With the industry under threat, the processors have had to come together to fend off competition. But even amid the solidarity, each player knows they have to build their own defenses.

“The second step of the campaign will be encouraging more Kenyans to take processed milk. But every processor will be left to compete on their own,” said New Kenya Co-operative Creameries managing director Kipkirui Lang’at.

The state-owned firm controls the largest market share at 30 per cent. The firm plans to add another drier to its existing three, which allows the production of powdered milk.

Brookside Dairy — associated with the Kenyatta Family — has set aside Ksh1.6 billion ($19 million) to set up a drying facility, expected to be operational by the end of this year.
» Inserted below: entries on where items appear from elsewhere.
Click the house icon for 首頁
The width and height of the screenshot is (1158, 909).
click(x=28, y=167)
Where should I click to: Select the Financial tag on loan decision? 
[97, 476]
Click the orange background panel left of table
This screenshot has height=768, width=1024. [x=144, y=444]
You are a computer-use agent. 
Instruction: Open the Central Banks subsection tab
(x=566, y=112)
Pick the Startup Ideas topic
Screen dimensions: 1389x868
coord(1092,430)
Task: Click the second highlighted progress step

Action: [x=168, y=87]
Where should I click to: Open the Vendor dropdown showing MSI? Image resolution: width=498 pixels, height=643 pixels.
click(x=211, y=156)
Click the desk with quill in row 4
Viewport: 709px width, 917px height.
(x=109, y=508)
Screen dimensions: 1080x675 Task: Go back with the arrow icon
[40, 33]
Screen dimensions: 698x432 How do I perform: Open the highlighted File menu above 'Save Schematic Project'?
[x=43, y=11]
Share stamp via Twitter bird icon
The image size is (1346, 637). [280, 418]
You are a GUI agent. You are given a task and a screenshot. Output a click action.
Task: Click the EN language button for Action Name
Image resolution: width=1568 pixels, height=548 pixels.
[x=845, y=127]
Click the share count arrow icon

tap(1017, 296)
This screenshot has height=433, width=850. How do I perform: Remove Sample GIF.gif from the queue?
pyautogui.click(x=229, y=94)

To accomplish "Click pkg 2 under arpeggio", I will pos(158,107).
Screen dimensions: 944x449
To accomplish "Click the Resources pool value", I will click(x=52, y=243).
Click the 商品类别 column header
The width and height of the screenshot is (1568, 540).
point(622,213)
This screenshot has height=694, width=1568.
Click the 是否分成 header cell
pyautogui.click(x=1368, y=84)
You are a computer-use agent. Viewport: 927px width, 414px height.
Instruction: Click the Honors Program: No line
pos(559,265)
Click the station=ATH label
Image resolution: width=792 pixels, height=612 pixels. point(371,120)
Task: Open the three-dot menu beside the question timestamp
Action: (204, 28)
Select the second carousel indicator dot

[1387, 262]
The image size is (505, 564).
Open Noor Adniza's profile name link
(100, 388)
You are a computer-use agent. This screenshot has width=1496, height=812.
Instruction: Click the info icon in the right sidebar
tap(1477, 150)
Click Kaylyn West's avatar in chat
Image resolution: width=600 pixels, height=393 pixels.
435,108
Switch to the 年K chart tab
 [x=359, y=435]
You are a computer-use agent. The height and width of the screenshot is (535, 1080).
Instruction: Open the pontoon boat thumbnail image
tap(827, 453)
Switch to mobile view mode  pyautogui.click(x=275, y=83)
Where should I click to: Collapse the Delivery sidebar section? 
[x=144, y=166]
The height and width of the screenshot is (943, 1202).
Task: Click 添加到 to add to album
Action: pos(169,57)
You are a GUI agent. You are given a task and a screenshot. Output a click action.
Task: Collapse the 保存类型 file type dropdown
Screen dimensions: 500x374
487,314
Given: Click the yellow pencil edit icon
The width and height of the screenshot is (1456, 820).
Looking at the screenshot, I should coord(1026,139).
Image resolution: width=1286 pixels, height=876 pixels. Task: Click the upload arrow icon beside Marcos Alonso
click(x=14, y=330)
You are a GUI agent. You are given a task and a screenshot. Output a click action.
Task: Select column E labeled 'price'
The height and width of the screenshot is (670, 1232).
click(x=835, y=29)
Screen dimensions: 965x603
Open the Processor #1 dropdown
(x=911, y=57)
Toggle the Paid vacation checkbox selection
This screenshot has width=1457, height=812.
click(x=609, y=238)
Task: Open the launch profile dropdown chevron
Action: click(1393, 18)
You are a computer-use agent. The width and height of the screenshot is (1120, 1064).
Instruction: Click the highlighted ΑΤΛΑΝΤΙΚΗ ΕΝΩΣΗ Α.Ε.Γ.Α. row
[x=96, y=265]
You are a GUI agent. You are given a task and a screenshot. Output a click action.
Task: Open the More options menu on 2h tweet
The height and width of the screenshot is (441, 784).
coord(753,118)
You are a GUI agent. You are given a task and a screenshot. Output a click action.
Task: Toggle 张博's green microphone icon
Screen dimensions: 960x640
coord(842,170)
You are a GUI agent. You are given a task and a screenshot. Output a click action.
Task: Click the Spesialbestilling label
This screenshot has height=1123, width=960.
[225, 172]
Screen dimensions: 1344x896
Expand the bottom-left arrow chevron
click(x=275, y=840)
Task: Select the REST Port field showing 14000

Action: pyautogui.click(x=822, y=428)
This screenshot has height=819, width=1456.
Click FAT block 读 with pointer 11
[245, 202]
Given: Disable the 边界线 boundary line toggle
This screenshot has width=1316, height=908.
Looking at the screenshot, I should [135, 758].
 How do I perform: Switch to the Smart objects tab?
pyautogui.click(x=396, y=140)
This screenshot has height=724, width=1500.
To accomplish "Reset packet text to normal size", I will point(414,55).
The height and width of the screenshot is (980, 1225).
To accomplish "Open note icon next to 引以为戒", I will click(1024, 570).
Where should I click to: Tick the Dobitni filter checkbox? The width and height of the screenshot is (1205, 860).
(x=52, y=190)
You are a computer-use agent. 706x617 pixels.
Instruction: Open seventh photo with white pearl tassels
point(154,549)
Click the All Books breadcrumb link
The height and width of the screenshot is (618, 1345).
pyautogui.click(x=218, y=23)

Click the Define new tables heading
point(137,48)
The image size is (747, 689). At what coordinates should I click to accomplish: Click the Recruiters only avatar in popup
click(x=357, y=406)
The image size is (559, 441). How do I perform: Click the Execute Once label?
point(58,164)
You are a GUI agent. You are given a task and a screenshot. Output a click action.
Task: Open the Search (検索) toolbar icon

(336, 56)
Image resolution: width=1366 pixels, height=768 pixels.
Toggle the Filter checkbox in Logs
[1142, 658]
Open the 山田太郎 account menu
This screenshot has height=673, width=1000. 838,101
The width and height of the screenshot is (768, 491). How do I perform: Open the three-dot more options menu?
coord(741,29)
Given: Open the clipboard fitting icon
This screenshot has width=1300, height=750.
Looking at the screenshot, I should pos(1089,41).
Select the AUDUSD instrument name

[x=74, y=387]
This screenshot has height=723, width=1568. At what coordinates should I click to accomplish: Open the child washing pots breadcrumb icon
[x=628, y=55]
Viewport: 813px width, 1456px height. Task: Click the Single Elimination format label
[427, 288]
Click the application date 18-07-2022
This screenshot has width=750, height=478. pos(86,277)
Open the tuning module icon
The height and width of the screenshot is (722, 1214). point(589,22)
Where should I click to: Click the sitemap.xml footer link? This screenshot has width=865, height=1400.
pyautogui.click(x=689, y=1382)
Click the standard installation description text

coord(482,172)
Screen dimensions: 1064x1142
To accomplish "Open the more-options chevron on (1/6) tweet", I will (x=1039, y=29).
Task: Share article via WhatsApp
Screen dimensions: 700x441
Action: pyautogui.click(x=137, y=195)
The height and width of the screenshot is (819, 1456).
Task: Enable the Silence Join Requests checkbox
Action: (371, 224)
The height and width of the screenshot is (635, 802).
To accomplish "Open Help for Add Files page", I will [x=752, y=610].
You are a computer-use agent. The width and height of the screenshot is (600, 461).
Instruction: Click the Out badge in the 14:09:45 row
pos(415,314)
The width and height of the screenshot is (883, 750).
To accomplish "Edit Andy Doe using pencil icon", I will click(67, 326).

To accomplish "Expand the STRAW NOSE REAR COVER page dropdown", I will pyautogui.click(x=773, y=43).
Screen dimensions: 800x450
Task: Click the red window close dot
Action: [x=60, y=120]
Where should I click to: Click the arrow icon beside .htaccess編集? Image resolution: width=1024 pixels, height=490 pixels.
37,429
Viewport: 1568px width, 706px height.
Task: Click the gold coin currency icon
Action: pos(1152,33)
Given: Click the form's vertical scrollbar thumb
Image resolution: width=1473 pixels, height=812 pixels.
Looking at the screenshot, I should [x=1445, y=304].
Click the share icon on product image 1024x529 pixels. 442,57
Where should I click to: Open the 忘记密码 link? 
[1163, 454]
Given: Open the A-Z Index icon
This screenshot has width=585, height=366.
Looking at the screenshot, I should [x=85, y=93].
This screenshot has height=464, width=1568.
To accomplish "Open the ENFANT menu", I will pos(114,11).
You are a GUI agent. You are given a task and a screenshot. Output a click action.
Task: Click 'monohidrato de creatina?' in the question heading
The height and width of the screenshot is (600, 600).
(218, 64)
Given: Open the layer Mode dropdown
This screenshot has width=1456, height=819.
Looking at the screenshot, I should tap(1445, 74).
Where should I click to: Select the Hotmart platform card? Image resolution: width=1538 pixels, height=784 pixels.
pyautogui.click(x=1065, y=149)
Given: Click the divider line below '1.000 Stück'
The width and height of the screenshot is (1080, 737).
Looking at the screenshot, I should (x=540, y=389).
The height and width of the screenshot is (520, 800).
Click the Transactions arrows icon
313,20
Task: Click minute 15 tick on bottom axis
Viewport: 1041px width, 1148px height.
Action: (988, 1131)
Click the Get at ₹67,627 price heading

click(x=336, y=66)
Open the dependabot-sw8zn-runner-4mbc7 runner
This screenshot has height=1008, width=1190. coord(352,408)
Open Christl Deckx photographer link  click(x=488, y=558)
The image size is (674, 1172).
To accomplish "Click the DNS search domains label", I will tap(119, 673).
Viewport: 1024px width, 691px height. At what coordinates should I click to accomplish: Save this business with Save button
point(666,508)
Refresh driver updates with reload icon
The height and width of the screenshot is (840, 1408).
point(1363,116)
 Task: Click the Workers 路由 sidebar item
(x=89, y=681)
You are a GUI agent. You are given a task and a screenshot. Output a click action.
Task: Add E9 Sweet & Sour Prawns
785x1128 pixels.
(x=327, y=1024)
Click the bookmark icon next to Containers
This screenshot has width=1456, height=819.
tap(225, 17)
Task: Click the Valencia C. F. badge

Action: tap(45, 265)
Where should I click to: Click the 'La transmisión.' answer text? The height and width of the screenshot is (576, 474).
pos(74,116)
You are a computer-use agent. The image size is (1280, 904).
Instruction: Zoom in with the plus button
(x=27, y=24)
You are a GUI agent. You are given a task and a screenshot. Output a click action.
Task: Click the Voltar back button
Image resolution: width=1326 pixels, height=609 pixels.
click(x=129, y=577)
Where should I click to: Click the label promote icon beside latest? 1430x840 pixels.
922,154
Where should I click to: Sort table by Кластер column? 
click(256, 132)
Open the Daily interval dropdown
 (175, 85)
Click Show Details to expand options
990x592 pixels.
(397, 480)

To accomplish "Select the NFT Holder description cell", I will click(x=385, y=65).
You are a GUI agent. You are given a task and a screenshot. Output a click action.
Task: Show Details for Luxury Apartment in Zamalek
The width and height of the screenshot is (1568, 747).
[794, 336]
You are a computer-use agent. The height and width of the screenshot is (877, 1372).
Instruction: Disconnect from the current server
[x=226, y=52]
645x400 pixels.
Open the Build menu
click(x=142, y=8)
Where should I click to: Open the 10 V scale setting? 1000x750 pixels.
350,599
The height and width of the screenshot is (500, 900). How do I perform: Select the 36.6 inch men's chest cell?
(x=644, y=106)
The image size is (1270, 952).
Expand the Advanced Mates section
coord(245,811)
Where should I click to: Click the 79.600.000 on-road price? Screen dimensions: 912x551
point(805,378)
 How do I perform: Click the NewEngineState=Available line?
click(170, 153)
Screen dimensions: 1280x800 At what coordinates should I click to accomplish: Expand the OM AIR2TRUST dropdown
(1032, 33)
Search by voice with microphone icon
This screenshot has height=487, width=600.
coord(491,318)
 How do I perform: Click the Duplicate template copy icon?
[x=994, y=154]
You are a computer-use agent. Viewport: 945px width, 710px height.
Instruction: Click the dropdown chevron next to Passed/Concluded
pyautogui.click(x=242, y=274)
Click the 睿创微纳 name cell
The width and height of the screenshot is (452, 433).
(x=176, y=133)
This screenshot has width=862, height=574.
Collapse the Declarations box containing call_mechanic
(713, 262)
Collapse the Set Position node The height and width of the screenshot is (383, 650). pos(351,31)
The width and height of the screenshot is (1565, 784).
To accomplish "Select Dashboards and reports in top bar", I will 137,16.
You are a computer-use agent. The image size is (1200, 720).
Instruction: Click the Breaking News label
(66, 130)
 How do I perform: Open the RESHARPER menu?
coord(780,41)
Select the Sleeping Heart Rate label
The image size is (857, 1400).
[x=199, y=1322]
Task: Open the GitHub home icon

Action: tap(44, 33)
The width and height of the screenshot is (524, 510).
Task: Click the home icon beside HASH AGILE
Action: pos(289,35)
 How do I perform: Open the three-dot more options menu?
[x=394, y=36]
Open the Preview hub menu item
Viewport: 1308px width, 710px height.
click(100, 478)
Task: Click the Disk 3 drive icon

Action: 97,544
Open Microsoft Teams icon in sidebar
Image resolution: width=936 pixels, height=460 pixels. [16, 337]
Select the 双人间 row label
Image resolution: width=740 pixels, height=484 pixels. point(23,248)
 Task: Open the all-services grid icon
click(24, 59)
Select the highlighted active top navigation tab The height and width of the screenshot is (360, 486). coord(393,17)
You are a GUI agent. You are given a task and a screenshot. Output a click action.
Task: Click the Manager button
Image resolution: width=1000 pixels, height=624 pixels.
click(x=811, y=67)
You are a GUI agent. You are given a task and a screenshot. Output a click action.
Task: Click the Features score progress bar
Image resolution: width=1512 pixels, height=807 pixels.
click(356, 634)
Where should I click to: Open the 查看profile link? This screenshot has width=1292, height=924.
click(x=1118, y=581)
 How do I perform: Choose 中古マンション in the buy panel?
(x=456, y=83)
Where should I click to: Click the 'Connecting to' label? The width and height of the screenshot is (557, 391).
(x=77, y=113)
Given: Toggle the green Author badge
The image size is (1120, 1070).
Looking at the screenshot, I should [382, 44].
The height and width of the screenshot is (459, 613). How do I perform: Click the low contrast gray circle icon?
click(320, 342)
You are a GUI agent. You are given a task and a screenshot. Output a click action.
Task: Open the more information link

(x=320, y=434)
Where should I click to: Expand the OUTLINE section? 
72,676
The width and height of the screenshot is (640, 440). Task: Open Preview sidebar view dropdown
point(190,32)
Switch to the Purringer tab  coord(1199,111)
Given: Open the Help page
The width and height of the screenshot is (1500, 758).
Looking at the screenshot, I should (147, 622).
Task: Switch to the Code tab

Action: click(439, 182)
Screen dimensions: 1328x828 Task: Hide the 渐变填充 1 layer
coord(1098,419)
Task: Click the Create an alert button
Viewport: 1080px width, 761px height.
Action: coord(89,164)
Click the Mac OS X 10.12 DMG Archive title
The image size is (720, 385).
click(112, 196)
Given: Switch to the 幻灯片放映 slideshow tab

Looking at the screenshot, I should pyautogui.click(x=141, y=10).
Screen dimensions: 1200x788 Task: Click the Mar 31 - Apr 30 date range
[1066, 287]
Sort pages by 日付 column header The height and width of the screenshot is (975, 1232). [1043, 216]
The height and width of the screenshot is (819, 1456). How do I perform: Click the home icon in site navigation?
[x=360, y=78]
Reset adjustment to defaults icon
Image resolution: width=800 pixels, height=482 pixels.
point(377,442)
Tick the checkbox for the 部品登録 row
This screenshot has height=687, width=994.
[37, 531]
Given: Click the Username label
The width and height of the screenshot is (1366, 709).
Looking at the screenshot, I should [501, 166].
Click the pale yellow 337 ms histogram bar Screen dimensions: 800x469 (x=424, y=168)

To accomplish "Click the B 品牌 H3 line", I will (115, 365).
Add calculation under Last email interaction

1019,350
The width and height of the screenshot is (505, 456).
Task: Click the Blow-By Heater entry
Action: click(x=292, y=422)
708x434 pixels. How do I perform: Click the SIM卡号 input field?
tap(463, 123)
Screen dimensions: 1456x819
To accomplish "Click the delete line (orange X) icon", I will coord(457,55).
Other processors are gearing up for expansion, betting that the milk industry will become more vibrant.

“We are investing in a UHT plant that should roll out its first packets by the end of this year,” said Mr Bundotich.

The ultra-heat-treatment (UHT) plant will cost Ksh133 million ($1.5 million), Mr Bundotich said without giving details on how the company raised the cash. UHT milk is sterilised by heating it at very temperatures to increase its shelf life.

However, he said, bank loans remained “very expensive” as a financing option.

Private equity investment in processors also remains low because there are only a few agriculture-focused funds, Joel Ssemukaaya, an associate at, Burbidge Capital, said.

“Perhaps these dairy plants are in very early stages and or their organisational structures are not yet well developed for agriculture-focused PE firms to invest in,” he said.

Kenya has the biggest milk market in the region with Kenyans consuming almost three times as much milk per capita as other East Africans — on average, 139 of a Kenyan’s daily calories come from milk, contrasted with a regional average of just 50 kcal.

Burundians get the lowest daily calories, at just 6 kcal per day. The figure is 25 kcal in Rwanda, 38 kcal in Tanzania and 42 kcal in Uganda.

Potential to backfire

But the drive to have more East Africans drink milk could backfire badly: Predominantly agricultural societies in East Africa have a high level of lactose intolerance — up to 90 per cent, according to a study published in research journal Nature Genetics.

Individuals who are lactose intolerant are unable to digest milk because they lack the enzyme lactase that breaks down lactose, the principal sugar in milk.

Such people experience symptoms like indigestion, stomach cramps, nausea, vomiting and diarrhoea, as well as aggravating conditions like eczema when they take milk.

“Lactose intolerance is fairly common,” says Kepha Nyanumba, a nutritionist in Nairobi. “Although milk is a good source of calcium, it’s not mandatory to consume milk to get calcium; the body is able to manufacture its own calcium by combining cholesterol and vitamin D in the presence of sunlight.”

Lactase persistence is common in pastoralist communities. A study by Dr Sarah Tishkoff of the University of Maryland sampled 43 ethnic groups from Kenya, Tanzania and Sudan; the frequency of lactase persistence was highest among the Beja pastoralist population from Sudan (88 per cent) and lowest in the Sandawe hunter-gatherer population from Tanzania (26 per cent).